Input material Start Marker

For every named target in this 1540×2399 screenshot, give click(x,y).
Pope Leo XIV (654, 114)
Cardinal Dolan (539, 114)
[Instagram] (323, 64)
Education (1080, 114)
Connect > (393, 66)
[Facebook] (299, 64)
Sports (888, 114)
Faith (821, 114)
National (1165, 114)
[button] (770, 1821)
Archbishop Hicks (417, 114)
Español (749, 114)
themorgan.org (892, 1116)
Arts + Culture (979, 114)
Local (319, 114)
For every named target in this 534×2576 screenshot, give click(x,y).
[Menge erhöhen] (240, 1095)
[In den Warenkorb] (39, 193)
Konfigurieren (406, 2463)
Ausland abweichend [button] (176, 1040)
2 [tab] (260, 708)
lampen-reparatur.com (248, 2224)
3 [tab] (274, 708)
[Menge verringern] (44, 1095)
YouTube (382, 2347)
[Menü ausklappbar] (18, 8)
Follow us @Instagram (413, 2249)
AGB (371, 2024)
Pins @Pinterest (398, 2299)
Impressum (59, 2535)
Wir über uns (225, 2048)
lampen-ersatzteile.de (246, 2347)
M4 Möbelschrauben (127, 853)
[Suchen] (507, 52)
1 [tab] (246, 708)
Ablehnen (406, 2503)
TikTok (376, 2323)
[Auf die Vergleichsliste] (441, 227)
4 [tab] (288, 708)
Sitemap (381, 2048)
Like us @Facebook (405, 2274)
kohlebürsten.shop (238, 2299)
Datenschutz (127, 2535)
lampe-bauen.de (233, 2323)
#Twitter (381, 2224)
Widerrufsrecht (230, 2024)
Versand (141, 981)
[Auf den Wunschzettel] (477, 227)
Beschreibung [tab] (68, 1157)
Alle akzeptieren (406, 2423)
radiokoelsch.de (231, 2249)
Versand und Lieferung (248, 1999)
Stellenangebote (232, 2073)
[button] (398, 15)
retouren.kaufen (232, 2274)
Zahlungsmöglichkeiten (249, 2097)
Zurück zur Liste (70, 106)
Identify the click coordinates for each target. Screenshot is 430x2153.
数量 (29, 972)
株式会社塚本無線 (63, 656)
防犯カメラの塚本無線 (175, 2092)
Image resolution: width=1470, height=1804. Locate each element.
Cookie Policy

Input material End Marker

Exactly as written, repeat the lines from the start of the listing through the line containing "[Menge erhöhen] (240, 1095)", both included.

● **Result of the exercise**
For every named target in this 1540×2399 screenshot, give click(x,y).
Pope Leo XIV (654, 114)
Cardinal Dolan (539, 114)
[Instagram] (323, 64)
Education (1080, 114)
Connect > (393, 66)
[Facebook] (299, 64)
Sports (888, 114)
Faith (821, 114)
National (1165, 114)
[button] (770, 1821)
Archbishop Hicks (417, 114)
Español (749, 114)
themorgan.org (892, 1116)
Arts + Culture (979, 114)
Local (319, 114)
For every named target in this 534×2576 screenshot, give click(x,y).
[Menge erhöhen] (240, 1095)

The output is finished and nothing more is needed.